Mais les syndicats de journalistes luxembourgeois «regrettent les peines prononcées à l’encontre des deux lanceurs d’alerte». Il estiment «incompréhensible qu’il ne soit tenu aucun compte de l’article 10 de la Convention européenne des droits de l’homme et du jugement rendu le 21 juillet 2011 par la Cour européenne des droits de l’homme, protégeant les lanceurs d’alerte».
Les trois syndicats réitèrent leur soutien au comité de solidarité à Antoine Deltour et Raphaël Halet. «Le dernier mot n’est pas encore dit», concluent-ils.
Fabien Grasser
Comité de soutien à Antoine Deltour : faux banquet, vraie déception
IKEA, McDonald’s, Amazon, Deutsche Bank, PWC… En attendant le verdict, mercredi, sur le parvis de la cité judiciaire, le comité de soutien à Antoine Deltour avait organisé un «grand banquet des multinationales» sous le slogan «L’État et la justice sont à nous!». De faux patrons en costume se bâfraient littéralement de poulets, légumes et vins, tandis qu’un pauvre lanceur d’alerte attendait d’être fixé sur son sort sous une guillotine.

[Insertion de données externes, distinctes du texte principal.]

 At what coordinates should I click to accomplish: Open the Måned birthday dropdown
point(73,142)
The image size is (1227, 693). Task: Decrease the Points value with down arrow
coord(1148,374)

Derrière cette mise en scène ironique et les cris de soutien, les mines étaient plutôt déconfites à l’annonce du verdict. «C’est très lourd par rapport à la relaxe qu’on attendait, mais aussi par rapport à tout ce soutien… On est déçus, car cela représente beaucoup d’engagement» , confiait, gorge nouée et larmes aux yeux, François Thiery, porte-parole du comité de soutien.
«C’est aussi un espoir qui s’envole. On attendait un signal montrant que la société avait été entendue, que les choses allaient bouger. On ne vit pas une époque formidable, on voit bien que c’est encore la finance qui nous dirige, et les simples citoyens ont du mal à se faire entendre» , analyse le militant, assurant malgré tout que le comité de soutien « est motivé pour continuer le combat en appel ».
Un peu plus loin, Benoît Bringer, collègue du journaliste de Premières Lignes Édouard Perrin, ne criait pas victoire malgré l’acquittement : «Le contraire aurait été vraiment surprenant, car Édouard a simplement fait son travail. Ce verdict est positif pour les journalistes, mais vraiment pas pour leurs sources et les lanceurs d’alerte.»